ATOMScience-org / AMPL

The ATOM Modeling PipeLine (AMPL) is an open-source, modular, extensible software pipeline for building and sharing models to advance in silico drug discovery.
MIT License
131 stars 59 forks source link

ECFP4 fingerprints fail to distinguish some very different molecules #311

Open mcloughlin2 opened 1 week ago

mcloughlin2 commented 1 week ago

In MultitaskScaffoldSplitter, with certain datasets, you often see warning messages saying "two scaffolds match exactly?!?". This happens when the minimum Tanimoto distance between pairs of compounds from the two scaffolds is zero. One would think this means that the same compound somehow wound up in two different scaffold sets, but it doesn't.
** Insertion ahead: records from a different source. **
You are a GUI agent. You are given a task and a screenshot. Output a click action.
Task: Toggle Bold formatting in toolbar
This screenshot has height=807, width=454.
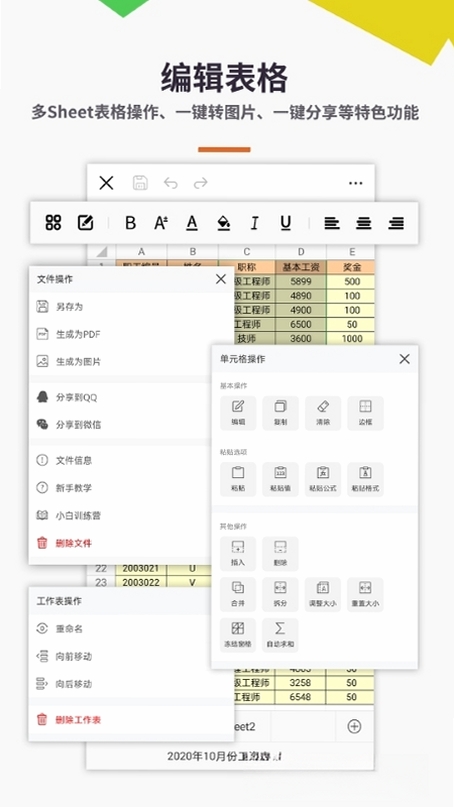click(x=131, y=223)
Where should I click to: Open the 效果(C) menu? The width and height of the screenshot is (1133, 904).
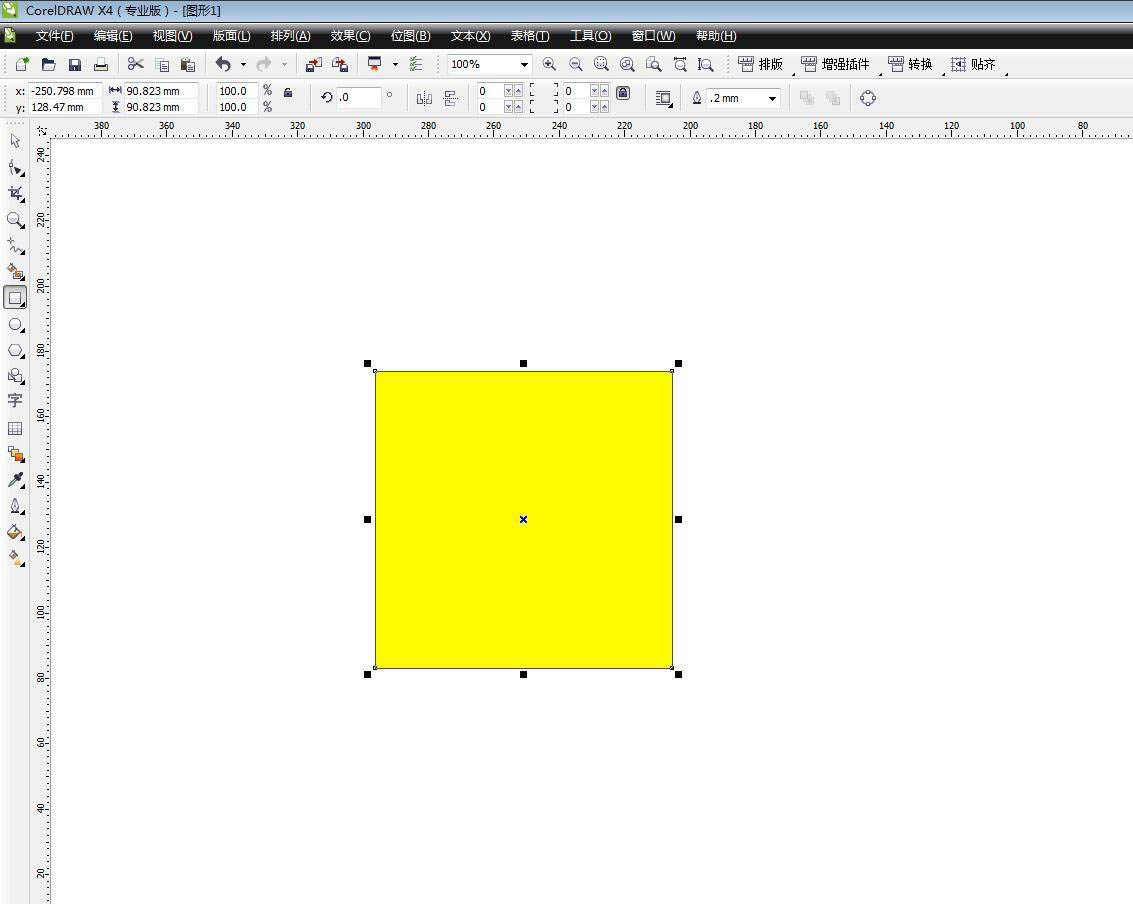coord(350,36)
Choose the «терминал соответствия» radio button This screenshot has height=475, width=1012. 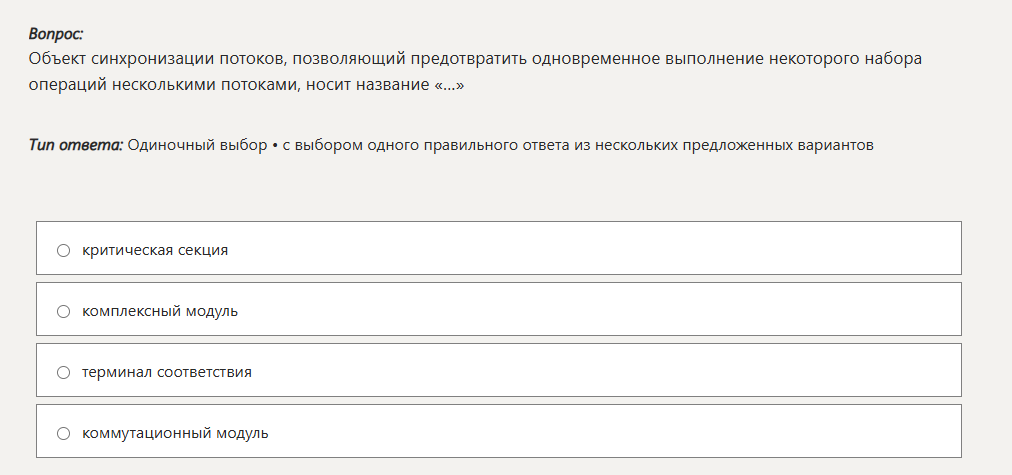(x=63, y=372)
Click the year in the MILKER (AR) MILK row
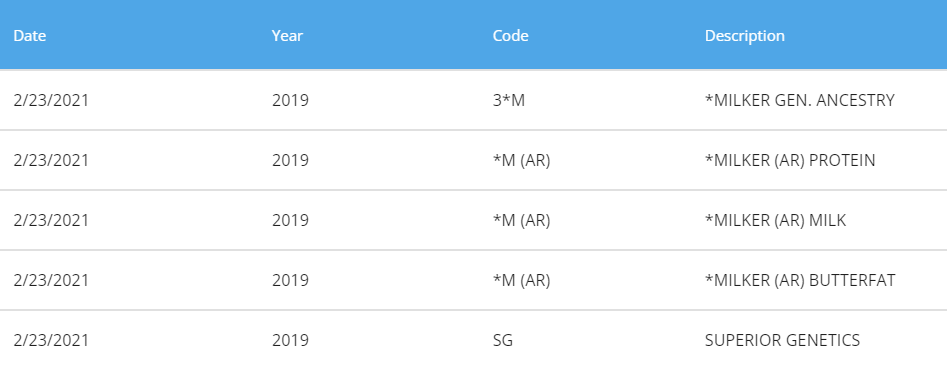The height and width of the screenshot is (365, 947). [x=290, y=221]
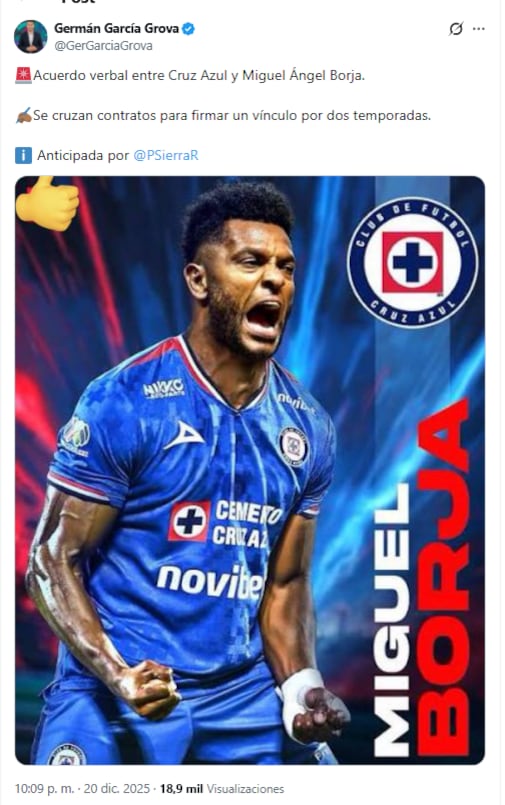The height and width of the screenshot is (805, 505).
Task: Click the Cemento Cruz Azul jersey sponsor
Action: click(226, 522)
The actual issue is that we generally compute Tanimoto distances with radius 2 (ECFP4) fingerprints, and two compounds with very different scaffolds can have the same ECFP4 fingerprint. Here are some examples of pairs of compounds that led to the above warning message:

SMILES 1: CC(=O)N(C)[C@@H](Cc1ccccc1)C(=O)N(C)[C@@H](Cc1ccccc1)C(N)=O
SMILES 2: CC(=O)N(C)[C@@H](Cc1ccccc1)C(=O)N(C)[C@@H](Cc1ccccc1)C(=O)N(C)[C@@H](Cc1ccccc1)C(=O)N(C)[C@@H](Cc1ccccc1)C(N)=O

which have structures: image image

SMILES 3: CC(CN1CCCCCC1)NC(=O)/C=N/O
SMILES 4: CC(CN1CCCCC1)NC(=O)/C=N/O

with structures: image image The one on the left has a 7- rather than a 6-membered ring, therefore a completely different scaffold. However, because an ECFP fingerprint simply represents a bag of chemical substructures found within a specified radius of each atom, these two molecules have exactly the same fingerprint at radius 2. You have to increase the radius to 3 to get different fingerprints for these two pairs of examples.
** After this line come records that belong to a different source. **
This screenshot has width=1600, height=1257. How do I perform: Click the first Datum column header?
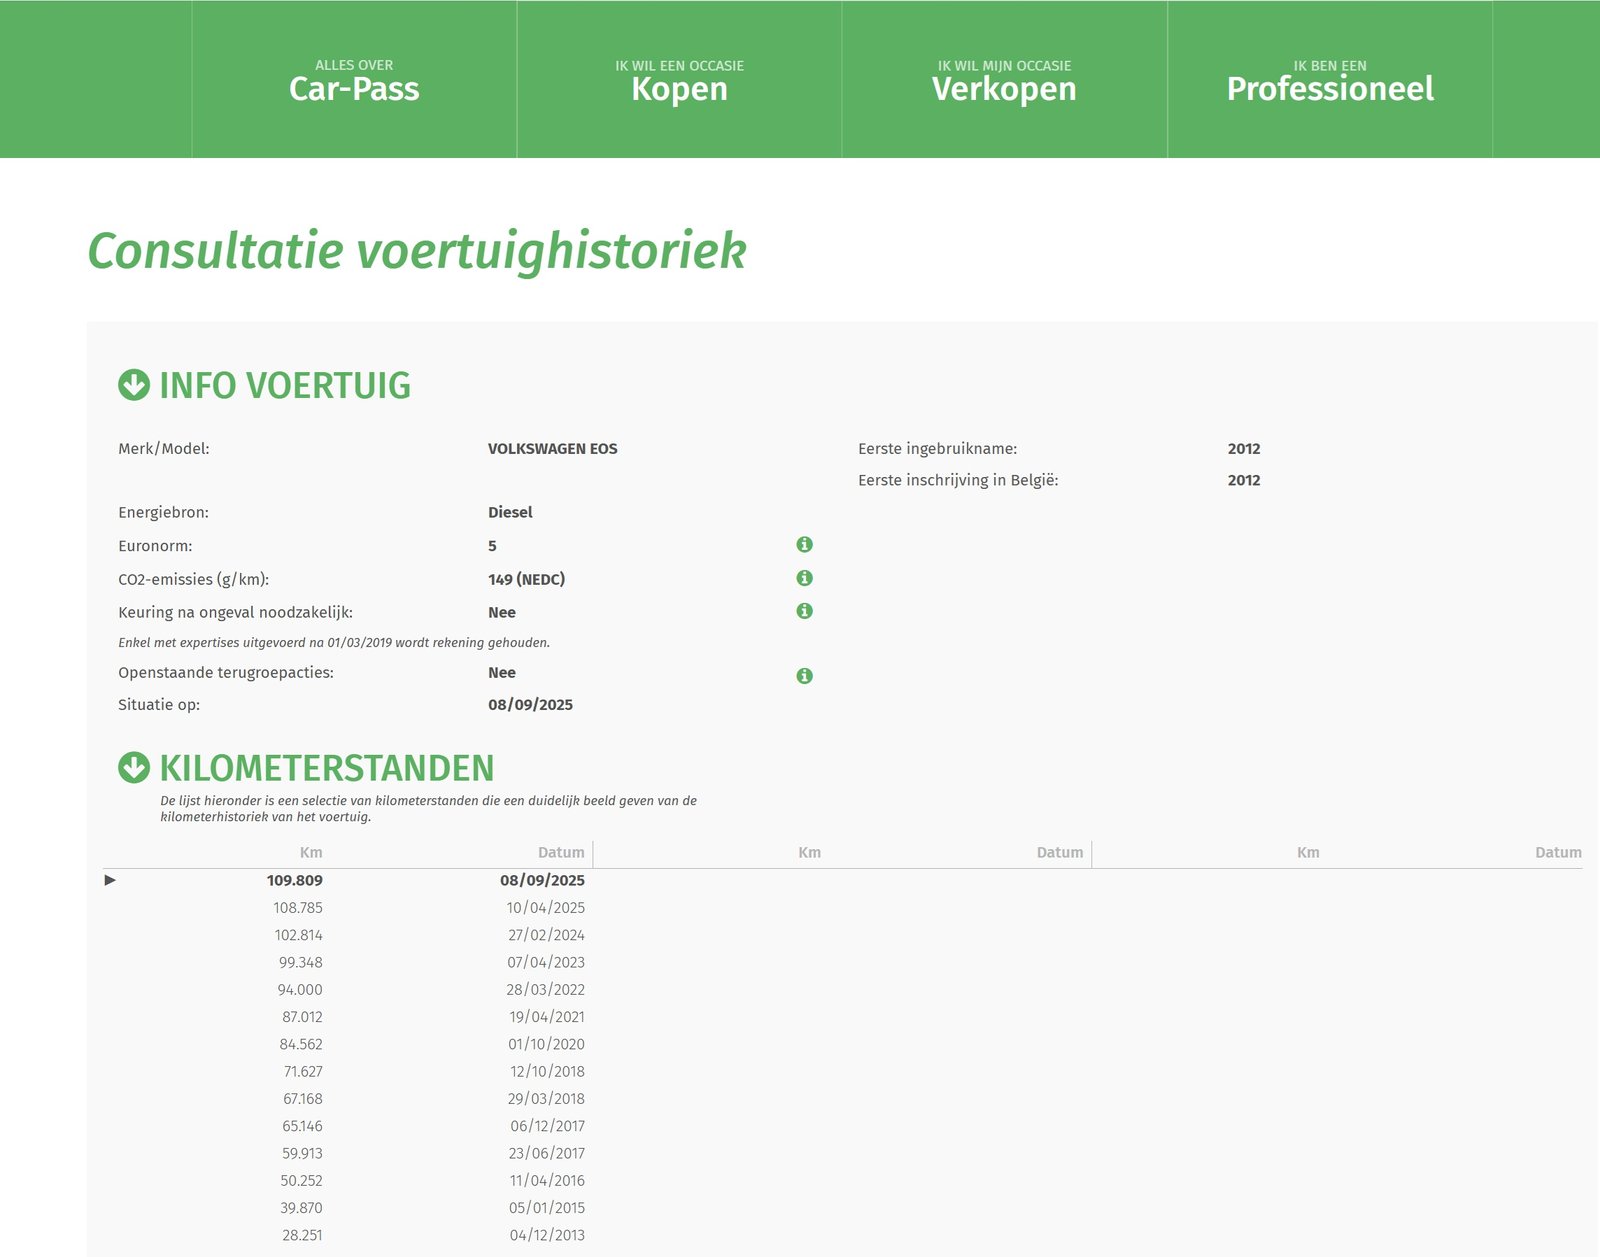[561, 853]
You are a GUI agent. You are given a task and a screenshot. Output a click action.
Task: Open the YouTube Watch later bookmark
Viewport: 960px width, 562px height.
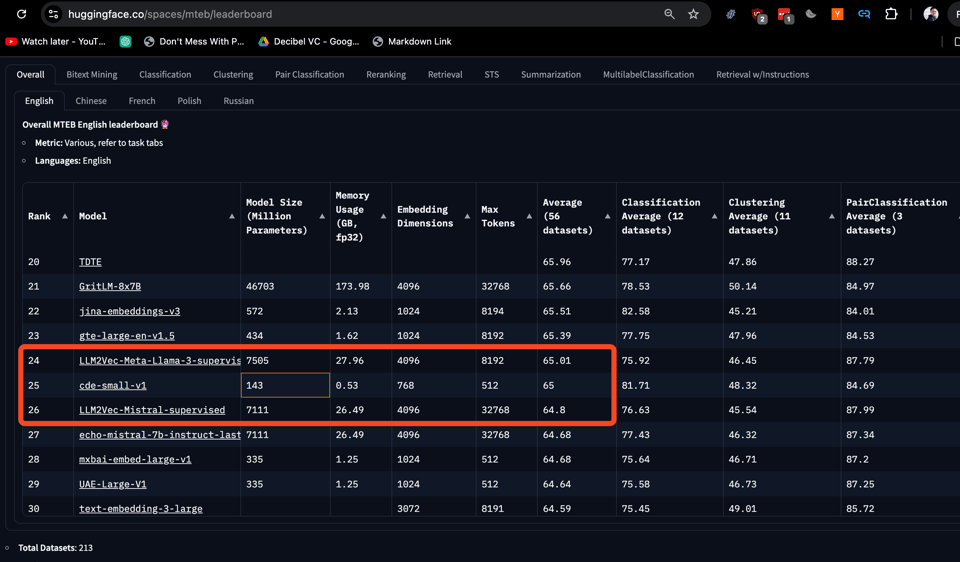55,41
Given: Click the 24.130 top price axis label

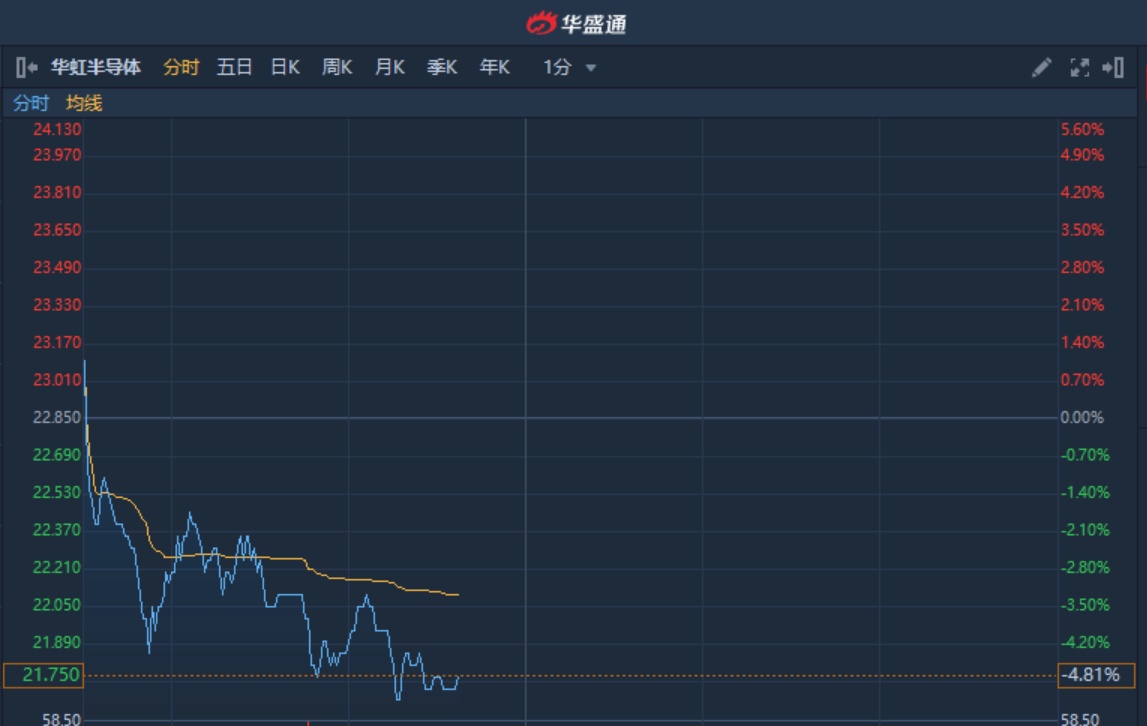Looking at the screenshot, I should 57,129.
The solution for MultitaskScaffoldSplitter is simply to increase the radius used for computing the scaffold-scaffold distance matrices. We may want to do likewise in the other AMPL modules where fingerprints are commonly used for measuring and visualizing chemical diversity: chem_diversity, diversity_plots, compare_splits_plots and rdkit_easy. This is also something to think about when using ECFP features in AMPL models.

paulsonak commented 1 week ago

Perhaps we should change the default to radius 3 in all the places it's used?